İstenenler
Kayıtların ilk satırından başlayarak "(1311, 395)." ifadesini içeren satıra kadar, bu satır da dahil olmak üzere, her satırı hiçbir değişiklik yapmadan yeniden yazınız.
_ _ _
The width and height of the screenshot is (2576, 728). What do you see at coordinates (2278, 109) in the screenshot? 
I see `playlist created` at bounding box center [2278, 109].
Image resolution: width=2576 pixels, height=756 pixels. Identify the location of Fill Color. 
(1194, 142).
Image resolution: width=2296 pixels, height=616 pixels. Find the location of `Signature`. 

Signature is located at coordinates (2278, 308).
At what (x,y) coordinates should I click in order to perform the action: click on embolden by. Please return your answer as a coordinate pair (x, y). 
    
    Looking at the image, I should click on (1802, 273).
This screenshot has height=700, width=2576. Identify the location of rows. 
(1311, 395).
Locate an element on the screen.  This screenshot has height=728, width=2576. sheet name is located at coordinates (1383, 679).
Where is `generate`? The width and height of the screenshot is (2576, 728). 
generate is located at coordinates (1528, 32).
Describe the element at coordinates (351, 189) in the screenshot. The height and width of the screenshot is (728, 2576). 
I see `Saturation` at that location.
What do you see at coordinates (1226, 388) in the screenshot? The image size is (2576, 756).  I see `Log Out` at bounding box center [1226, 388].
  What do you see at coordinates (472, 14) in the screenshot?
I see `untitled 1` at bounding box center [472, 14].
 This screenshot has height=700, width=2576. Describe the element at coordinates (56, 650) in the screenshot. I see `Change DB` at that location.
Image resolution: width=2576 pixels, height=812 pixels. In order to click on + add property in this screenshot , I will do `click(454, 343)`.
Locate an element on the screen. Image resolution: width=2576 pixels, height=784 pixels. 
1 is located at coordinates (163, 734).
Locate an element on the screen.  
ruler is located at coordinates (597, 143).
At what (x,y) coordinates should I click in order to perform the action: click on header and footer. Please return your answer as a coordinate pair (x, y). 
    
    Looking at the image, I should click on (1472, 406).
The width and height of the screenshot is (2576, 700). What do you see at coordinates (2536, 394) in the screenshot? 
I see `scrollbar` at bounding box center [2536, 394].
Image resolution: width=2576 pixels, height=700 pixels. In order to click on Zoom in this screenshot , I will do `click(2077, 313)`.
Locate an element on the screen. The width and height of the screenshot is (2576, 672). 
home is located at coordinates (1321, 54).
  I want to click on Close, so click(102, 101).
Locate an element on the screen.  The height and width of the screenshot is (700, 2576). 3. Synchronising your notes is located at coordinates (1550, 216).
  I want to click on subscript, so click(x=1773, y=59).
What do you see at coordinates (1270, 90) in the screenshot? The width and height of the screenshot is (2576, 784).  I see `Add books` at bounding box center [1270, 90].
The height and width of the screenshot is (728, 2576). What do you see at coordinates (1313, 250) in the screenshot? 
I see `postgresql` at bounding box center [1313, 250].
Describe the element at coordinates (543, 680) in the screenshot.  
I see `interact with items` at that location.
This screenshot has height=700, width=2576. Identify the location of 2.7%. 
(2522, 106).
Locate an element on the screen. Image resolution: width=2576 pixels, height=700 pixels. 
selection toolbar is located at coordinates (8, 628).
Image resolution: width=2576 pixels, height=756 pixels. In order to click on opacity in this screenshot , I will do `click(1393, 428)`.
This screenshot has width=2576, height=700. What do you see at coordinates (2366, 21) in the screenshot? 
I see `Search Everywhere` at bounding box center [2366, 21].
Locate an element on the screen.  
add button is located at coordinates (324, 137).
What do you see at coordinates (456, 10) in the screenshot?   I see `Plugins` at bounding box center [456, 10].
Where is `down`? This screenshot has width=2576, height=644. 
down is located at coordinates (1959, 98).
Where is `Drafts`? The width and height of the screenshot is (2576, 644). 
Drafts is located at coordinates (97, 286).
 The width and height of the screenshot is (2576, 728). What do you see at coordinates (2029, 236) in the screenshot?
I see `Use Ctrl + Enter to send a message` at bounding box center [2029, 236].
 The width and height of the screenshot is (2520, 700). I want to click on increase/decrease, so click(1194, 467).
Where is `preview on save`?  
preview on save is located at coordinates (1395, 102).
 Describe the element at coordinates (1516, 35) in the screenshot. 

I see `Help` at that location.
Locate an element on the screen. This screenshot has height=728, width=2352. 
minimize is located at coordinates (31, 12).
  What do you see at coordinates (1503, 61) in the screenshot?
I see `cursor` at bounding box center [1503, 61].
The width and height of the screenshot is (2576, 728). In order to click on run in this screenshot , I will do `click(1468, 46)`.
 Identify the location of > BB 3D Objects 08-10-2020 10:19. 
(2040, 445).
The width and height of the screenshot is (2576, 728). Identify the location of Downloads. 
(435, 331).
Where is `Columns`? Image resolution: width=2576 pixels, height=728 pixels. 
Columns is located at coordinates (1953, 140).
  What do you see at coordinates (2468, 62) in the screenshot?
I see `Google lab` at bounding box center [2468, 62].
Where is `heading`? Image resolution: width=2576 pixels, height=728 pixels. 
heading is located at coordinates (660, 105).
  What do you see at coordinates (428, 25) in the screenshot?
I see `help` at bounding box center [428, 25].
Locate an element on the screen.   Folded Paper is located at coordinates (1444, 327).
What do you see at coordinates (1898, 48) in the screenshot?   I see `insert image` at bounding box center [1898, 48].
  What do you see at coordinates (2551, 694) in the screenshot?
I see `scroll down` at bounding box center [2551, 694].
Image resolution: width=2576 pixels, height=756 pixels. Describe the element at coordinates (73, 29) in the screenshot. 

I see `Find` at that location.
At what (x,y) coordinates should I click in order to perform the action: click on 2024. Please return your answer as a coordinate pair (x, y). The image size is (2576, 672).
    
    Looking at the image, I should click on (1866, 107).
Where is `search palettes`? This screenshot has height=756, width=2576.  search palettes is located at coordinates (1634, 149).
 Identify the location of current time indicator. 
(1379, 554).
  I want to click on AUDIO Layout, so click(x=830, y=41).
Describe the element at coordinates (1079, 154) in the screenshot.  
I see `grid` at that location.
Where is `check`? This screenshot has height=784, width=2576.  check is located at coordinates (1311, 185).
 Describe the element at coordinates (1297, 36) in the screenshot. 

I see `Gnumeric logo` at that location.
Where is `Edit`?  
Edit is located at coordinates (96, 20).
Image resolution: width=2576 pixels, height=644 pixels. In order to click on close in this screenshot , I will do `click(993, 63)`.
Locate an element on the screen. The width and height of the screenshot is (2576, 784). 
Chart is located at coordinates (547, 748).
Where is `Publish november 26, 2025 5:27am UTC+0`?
_ _ _
Doğru Sonuç
The width and height of the screenshot is (2576, 728). What do you see at coordinates (2278, 109) in the screenshot? 
I see `playlist created` at bounding box center [2278, 109].
Image resolution: width=2576 pixels, height=756 pixels. Identify the location of Fill Color. 
(1194, 142).
Image resolution: width=2296 pixels, height=616 pixels. Find the location of `Signature`. 

Signature is located at coordinates (2278, 308).
At what (x,y) coordinates should I click in order to perform the action: click on embolden by. Please return your answer as a coordinate pair (x, y). 
    
    Looking at the image, I should click on (1802, 273).
This screenshot has height=700, width=2576. Identify the location of rows. 
(1311, 395).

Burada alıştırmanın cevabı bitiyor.